#10. Community Police Academy – Domestic Violence

For 12 weeks, Sherard Edington is taking part in the Community Police Academy offered by the Nashville Police Department. Through lectures and demonstrations, he is learning about the inner workings of law enforcement in Davidson County. These are his reports.

Dear Friends,

The subject for this week’s class (our next-to-last class) was Domestic Violence—another of the weighty and complex topics that is a scourge on our communities that the police must deal with. Domestic Violence can be defined this way:

Violence committed by someone in the victim’s domestic circle. This includes partners and ex-partners, immediate family members, other relatives, and family friends.

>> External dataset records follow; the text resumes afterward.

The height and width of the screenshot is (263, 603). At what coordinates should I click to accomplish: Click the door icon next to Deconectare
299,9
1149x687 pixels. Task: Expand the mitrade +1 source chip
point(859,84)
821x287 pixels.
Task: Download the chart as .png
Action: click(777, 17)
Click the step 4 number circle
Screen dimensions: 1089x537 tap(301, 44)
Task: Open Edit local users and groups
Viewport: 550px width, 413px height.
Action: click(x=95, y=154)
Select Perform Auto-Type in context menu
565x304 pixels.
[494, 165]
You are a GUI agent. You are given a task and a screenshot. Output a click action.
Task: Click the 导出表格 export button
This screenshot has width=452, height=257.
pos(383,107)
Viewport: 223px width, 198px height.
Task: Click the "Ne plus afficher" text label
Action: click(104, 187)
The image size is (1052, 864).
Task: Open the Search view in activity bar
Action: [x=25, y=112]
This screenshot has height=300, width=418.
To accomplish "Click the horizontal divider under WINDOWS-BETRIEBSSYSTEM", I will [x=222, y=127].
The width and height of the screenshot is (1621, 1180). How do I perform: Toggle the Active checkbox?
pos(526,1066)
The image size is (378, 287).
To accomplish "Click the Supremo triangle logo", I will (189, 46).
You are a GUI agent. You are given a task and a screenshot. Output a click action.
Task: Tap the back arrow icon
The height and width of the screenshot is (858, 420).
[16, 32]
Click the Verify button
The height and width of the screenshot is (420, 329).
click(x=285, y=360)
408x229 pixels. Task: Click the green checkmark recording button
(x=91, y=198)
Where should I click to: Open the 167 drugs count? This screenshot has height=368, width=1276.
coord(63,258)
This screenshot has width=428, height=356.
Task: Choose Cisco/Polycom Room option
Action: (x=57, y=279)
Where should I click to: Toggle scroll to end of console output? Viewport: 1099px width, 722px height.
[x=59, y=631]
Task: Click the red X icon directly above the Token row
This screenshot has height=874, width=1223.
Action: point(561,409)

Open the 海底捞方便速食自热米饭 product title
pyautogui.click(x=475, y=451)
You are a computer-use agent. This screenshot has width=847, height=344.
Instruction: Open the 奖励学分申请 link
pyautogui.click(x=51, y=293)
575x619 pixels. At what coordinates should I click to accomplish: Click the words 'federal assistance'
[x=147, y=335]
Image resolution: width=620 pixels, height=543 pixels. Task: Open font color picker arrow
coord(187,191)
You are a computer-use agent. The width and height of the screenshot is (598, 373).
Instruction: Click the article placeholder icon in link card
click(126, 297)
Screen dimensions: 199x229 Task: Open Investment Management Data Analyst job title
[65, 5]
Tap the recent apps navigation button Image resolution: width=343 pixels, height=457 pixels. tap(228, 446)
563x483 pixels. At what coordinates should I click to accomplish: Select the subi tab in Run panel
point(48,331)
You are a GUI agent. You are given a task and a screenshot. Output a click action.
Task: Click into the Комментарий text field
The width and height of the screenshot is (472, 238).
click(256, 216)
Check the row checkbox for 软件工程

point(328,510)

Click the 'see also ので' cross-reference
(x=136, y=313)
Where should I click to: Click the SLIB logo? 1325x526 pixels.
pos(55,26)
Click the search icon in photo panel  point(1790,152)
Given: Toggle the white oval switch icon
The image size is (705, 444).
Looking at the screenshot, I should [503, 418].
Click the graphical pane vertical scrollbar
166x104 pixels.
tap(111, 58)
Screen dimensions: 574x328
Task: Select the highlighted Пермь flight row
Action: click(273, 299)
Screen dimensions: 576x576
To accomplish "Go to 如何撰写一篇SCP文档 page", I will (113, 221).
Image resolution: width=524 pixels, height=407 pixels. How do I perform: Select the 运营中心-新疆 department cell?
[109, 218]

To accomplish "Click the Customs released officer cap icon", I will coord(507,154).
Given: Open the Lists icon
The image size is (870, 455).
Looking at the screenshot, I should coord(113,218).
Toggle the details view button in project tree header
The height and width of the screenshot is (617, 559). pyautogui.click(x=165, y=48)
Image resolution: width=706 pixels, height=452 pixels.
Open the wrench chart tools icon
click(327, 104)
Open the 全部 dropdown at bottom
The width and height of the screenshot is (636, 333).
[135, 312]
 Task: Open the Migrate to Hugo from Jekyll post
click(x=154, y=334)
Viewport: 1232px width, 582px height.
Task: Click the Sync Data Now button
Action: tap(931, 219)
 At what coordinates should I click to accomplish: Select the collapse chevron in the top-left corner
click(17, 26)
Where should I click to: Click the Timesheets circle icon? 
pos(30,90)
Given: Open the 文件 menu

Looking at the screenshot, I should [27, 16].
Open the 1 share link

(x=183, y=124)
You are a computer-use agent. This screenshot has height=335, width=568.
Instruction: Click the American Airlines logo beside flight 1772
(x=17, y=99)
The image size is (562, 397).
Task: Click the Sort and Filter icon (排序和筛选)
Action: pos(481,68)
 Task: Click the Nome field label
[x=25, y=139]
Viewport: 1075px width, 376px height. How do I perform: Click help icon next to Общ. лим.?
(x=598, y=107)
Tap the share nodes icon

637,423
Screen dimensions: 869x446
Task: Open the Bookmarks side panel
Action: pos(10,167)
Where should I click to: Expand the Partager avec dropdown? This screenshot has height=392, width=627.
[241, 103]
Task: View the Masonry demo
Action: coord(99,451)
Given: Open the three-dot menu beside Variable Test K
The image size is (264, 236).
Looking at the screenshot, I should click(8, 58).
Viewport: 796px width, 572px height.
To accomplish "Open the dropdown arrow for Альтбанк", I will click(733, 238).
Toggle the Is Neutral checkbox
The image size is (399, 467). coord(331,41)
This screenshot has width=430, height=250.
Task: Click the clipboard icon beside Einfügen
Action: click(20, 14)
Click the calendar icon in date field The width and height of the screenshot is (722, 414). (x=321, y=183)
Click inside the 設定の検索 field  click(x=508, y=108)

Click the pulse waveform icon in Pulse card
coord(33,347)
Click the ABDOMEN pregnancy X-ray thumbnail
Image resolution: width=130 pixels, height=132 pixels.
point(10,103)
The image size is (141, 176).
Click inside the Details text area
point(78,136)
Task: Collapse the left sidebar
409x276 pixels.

The term ‘domestic violence’ is used when there is a close relationship between the offender and the victim. There is usually a power gap between them. The victim is dependent on the offender. Domestic violence can take the form of physical, sexual, or psychological abuse.

Essentially, domestic violence is about power and control. It is pervasive across every social and economic level.

The department’s Domestic Violence Division has 16 detectives who handle thousands of cases each year. Cases range from simple assault (“He shoved me”) to homicide. In 2020, in Davidson County, the Domestic Violence Division investigated 12 murders, 1482 Aggravated Assaults, and 6161 Simple Assaults. Much of the work of this division focuses on education—teaching the public the signs of domestic violence. The department has developed plans for assisting victims.

The department also has the recently constructed Family Safety Center. The Center is located on Murfreesboro Road next to the Department’s headquarters. The largest facility of its type in the nation, the Center offers a safe and supportive environment for the victims of domestic and sexual violence, child and elder abuse, as well as human trafficking to receive free and confidential services from a variety of providers. Such services include counseling, orders of protection, shelter and food assistance, and more.

Once again, I was greatly impressed by the commitment, professionalism, and compassion demonstrated by the officers in confronting the blight of domestic violence.